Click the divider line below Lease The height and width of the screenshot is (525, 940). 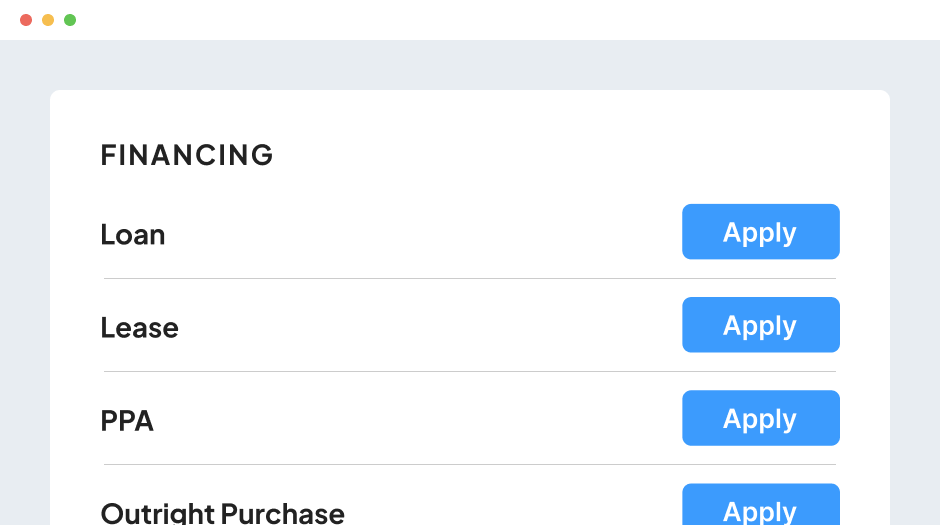tap(470, 371)
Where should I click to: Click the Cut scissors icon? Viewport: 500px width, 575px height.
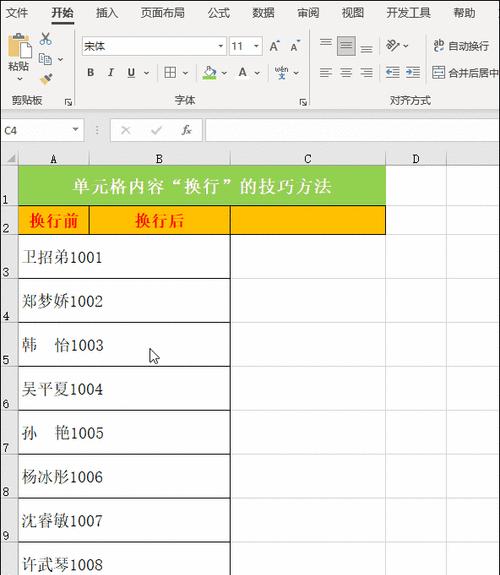(45, 39)
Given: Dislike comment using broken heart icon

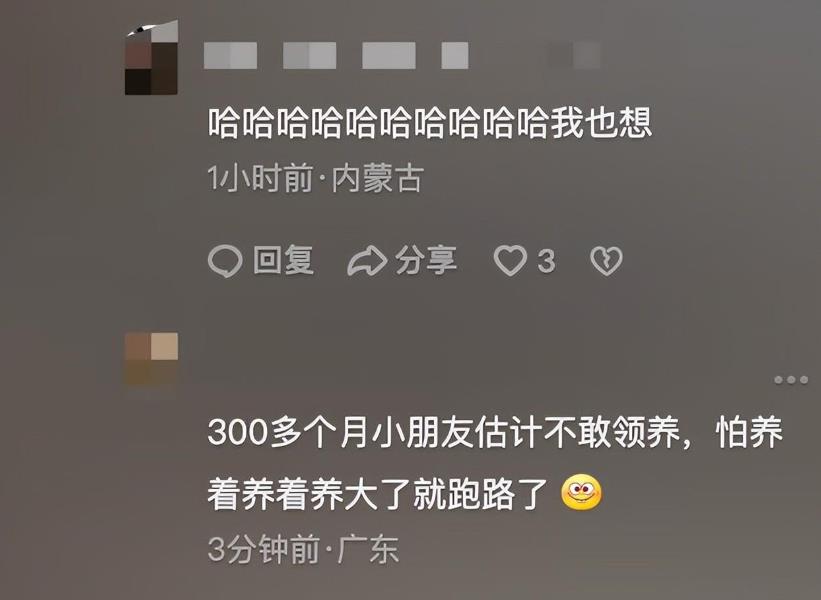Looking at the screenshot, I should (606, 261).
------------
• _Exercise requirements_: Using the listing above, copy exactly the lines from the one that contains "Where should I" through its last line, both included, but not the pictures.

• _Solution to this task_:
Where should I click to: Click the Cut scissors icon? Viewport: 500px width, 575px height.
(45, 39)
Given: Dislike comment using broken heart icon

Looking at the screenshot, I should (606, 261).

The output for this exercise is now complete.